--- Extract ---
When several health issues and her difficult marriage have both reached crisis level, Joy travels to England to consult with doctors there and to do research for her writing projects. Here she finally meets Jack, as Lewis was called, and his brother, Warnie. She soaks in the history and beauty at Oxford and at The Kilns, Lewis’ home. While she is there, she receives a letter from her husband informing her that he is in love with her cousin and is living with her, along with their young sons. Joy’s life is at a crossroads.

The story takes place over years, but nothing goes smoothly for Joy, her sons, or her overwhelming love for Jack, fifteen years her senior and seemingly oblivious to her devotion. She is an acclaimed poet, but no one sees the series of sonnets that she writes to him. She longs to tell him of her feelings, but he is cheerfully friendly and perhaps purposely obtuse. All the while, he arranges to see her every day, asks for her help with his work, and considers her a member of his family. Warnie is devoted to her, and Jack acts as a father to her children, but romantic love is completely absent. It takes a catastrophe to open his eyes, and then it is almost too late.

Using all of the Lewis scholarship available, plus Joy’s prolific papers, poems, and the letters between them, Callahan has filled in the gaps with imagined conversations and Joy’s intimate thoughts on her frustrating, fulfilling, and quietly spectacular life. There are many famous individuals among their acquaintance, and they weave in and out of the narrative. Tolkien, in particular, disapproved of Joy intensely, even though he was a happily married man himself. Callahan is not on a feminist rant here at all, but she does include gentle reminders that even nice men did not respect women’s work just fifty or sixty years ago (or ten or five or yesterday). Callahan has also interviewed Douglas Gresham, Joy’s son and one of Lewis’ most authoritative biographers. As a matter of fact, I own a Lewis biography by Gresham and had forgotten that Gresham was Joy’s married name.

--- Directive 1 ---
List every line in the entries that contains the string "checkbox", copying each one in full.
The book review and the entries that come after it are unrelated.

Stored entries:
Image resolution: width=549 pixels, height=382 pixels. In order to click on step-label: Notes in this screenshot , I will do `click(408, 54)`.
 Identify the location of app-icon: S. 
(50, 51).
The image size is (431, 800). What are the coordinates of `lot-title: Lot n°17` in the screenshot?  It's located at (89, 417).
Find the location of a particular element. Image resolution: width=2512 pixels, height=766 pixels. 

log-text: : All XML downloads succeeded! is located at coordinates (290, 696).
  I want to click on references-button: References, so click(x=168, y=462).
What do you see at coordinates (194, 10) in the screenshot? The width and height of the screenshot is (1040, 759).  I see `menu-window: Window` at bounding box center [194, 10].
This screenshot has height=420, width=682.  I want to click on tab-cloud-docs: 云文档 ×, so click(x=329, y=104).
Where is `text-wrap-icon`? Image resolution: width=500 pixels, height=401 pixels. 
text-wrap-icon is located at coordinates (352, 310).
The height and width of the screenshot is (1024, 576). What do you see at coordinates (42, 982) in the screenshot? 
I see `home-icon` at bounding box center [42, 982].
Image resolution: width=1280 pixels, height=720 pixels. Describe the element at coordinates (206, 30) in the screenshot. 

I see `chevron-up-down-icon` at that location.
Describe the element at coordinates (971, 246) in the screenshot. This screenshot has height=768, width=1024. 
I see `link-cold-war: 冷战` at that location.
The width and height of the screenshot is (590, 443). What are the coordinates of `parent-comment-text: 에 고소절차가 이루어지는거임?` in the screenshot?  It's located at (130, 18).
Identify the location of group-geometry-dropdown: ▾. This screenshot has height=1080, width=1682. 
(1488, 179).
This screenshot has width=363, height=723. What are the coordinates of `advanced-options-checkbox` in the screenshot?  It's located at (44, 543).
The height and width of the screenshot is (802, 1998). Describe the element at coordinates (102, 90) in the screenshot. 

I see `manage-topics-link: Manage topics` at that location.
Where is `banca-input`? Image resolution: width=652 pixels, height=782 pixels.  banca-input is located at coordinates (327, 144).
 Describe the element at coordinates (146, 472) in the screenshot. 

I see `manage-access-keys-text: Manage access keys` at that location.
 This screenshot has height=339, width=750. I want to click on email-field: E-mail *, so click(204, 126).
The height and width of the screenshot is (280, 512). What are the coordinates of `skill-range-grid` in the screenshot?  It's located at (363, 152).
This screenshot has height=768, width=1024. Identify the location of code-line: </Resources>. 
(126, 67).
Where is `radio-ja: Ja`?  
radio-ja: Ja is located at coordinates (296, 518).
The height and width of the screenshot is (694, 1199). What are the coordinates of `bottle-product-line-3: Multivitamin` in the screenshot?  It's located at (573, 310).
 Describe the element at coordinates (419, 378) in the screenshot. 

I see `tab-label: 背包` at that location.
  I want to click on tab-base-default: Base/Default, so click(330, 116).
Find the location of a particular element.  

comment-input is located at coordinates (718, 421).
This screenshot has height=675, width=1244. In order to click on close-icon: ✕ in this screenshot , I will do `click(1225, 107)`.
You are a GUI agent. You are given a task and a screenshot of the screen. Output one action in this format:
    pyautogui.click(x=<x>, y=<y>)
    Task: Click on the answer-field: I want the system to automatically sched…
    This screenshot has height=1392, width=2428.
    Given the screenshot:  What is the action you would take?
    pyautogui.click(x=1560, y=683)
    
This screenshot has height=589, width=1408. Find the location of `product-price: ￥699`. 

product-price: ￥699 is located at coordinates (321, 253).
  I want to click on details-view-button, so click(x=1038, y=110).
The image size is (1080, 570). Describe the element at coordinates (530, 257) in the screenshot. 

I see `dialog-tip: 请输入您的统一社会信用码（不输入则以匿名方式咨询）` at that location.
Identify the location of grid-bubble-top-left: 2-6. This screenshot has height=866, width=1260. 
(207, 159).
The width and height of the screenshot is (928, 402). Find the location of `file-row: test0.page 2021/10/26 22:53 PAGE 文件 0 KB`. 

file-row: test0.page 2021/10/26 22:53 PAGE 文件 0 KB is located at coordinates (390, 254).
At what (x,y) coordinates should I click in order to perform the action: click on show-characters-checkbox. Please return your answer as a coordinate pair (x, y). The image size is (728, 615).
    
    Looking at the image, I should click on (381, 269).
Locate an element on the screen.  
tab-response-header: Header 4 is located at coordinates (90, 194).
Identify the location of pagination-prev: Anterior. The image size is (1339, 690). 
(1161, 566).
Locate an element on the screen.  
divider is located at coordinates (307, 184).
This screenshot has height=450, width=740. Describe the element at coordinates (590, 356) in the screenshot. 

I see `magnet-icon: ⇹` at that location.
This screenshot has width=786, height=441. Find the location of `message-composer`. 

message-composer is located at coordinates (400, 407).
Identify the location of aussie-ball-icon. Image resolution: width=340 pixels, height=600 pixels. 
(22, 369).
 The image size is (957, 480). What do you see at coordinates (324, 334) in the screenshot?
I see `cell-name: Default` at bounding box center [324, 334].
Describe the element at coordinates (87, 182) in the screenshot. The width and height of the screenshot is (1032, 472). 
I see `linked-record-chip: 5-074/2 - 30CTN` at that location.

--- Directive 2 ---
According to the book review, who is Douglas Gresham?

--- Output 1 ---
This screenshot has width=363, height=723. What are the coordinates of `advanced-options-checkbox` in the screenshot?  It's located at (44, 543).
At what (x,y) coordinates should I click in order to perform the action: click on show-characters-checkbox. Please return your answer as a coordinate pair (x, y). The image size is (728, 615).

--- Output 2 ---
Joy's son and one of Lewis' most authoritative biographers.